DLR Humanoids, from Earth to the Moon.
Abstract: Robots are not only machines which are supposed to relieve humans from dangerous or routine work – they are also a scientific endeavour attempting to better understand human and animal motion and intelligence in a synthetizing way, by using the system analytic tools of engineering and computer science. The exploding commercial interest in humanoids in the last two years, with billions of dollars of investment and a large number of companies building such robots, is definitely a hype in the short run. On the other hand, the huge investment of resources and talents induced a transformation in robotics which is here to stay, and which will transform our society massively in the long run. From mechatronics and control standpoint, humanoids became a quite mature technology during the last years, and still, the development in this field continues at a high pace of innovation. The convergence of these developments with rapidly evolving artificial intelligence techniques has created the foundation for a new generation of cognitive, adaptive, multi-purpose machines - commonly referred to as Physical AI or Embodied Intelligence. or AI-Powered Robotics. In this talk, I will give an overview on humanoid robot developments at DLR, covering the entire bandwidth from design, control, over perception and cognition, up to several application examples in space and on earth.
Bio: Alin Albu-Schäffer received his M.S. in electrical engineering from the Technical University of Timisoara, Romania in 1993 and his Ph.D. in automatic control from the Technical University of Munich in 2002. Since 2012 he is the head of the Institute of Robotics and Mechatronics at the German Aerospace Center (DLR). Moreover, he is a professor at the Technical University of Munich, holding the Chair for "Sensor Based Robotic Systems and Intelligent Assistance Systems" at the School of Computation, Information and Technology. His personal research interests include robot design, modeling and control, nonlinear control, flexible joint and variable compliance robots, impedance and force control, physical human-robot interaction, bio-inspired robot design and control. He received several awards, including the IEEE King-Sun Fu Best Paper Award of the Transactions on Robotics in 2012 and 2014; several ICRA and IROS Best Paper Awards as well as the DLR Science Award. He was strongly involved in the development of the DLR light-weight robot and its commercialization through technology transfer to KUKA. He is the coordinator of euROBIN, the European network of excellence on intelligent robotics, IEEE Fellow and RAS-AdCom member.
Professor
DLR, TUM
Assistant Professor
NUS
Synthetic Data for Humanoid Learning: Wins, Fails, and the Next
Abstract: Robot learning fundamentally depends on access to abundant, high-quality, and low-cost data. Humanoid robots present unique challenges and opportunities—combining locomotion over rigid terrains (mostly) with manipulation of diverse, often deformable, objects. While synthetic data has driven remarkable progress in locomotion through deep reinforcement learning, manipulation remains limited by data scarcity and simulation fidelity.
In this talk, I will discuss our recent advances in simulation technology inspired by our breakthroughs in computer graphics, aimed at enabling more effective humanoid learning for complex loco-manipulation tasks. Our new simulation engine delivers over 100× improvements in both speed and accuracy for deformable object dynamics, unlocking a wide range of contact-rich tasks previously deemed infeasible. I will conclude by outlining how these advances may shape the next frontier of humanoid intelligence, where realistic synthetic data bridges the gap between simulation and the real world.

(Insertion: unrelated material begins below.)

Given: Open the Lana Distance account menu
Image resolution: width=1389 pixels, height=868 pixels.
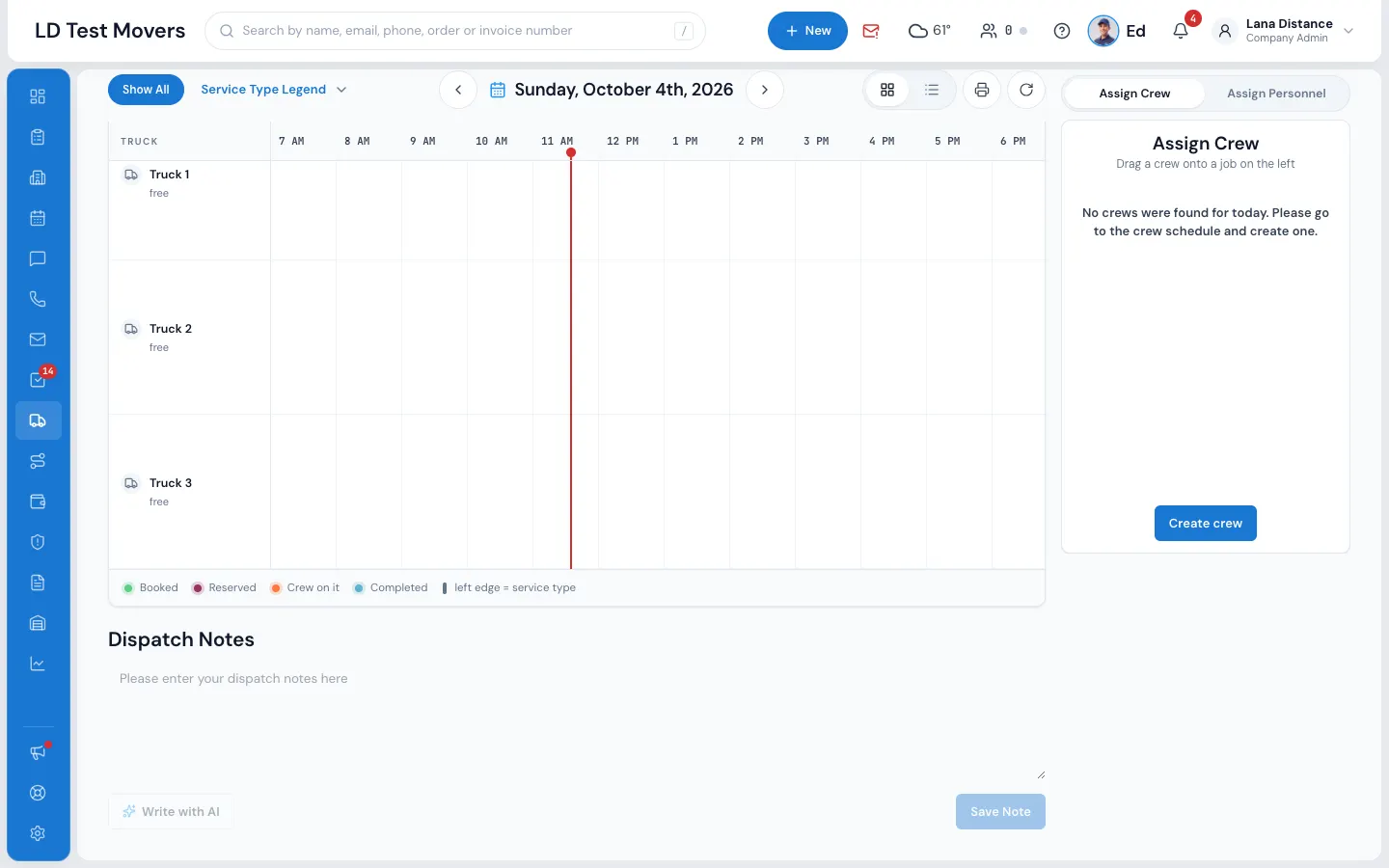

Bio: Fan Shi is an Assistant Professor in the Department of Electrical and Computer Engineering at NUS, where he holds the prestigious NUS Presidential Young Professorship. His research focuses on AI for robotics, with particular interests in physical simulation and robot learning. He has received several international recognitions, including awards and support from leading organizations such as the NVIDIA Academic Grant Program, Google Research Funding, and Swiss AI Initiative. Before joining NUS, he was a Postdoctoral Researcher at ETH Zurich. He earned his Ph.D. and M.S. degrees at the University of Tokyo, and his B.S. degree at Peking University.
The quest for human-level physical intelligence
Abstract: The field of robotics is advancing at an unprecedented pace, driven by promising applications in manufacturing, logistics, healthcare and personal assistance. Humanoid robots, in particular, are poised to take center-stage in our society in the near future. However, before they can live up to this promise, robots must be able to perform a wide range of everyday tasks with skill, adaptability and autonomy. While recent breakthroughs in machine learning and control have enabled impressive capabilities, scalable autonomy demands the ability to learn from humans, acquiring and refining skills just as a person would when training for a new job. In this talk, I will discuss our recent progress and open challenges in enabling robots to learn from the limited and often imperfect demonstrations humans can provide.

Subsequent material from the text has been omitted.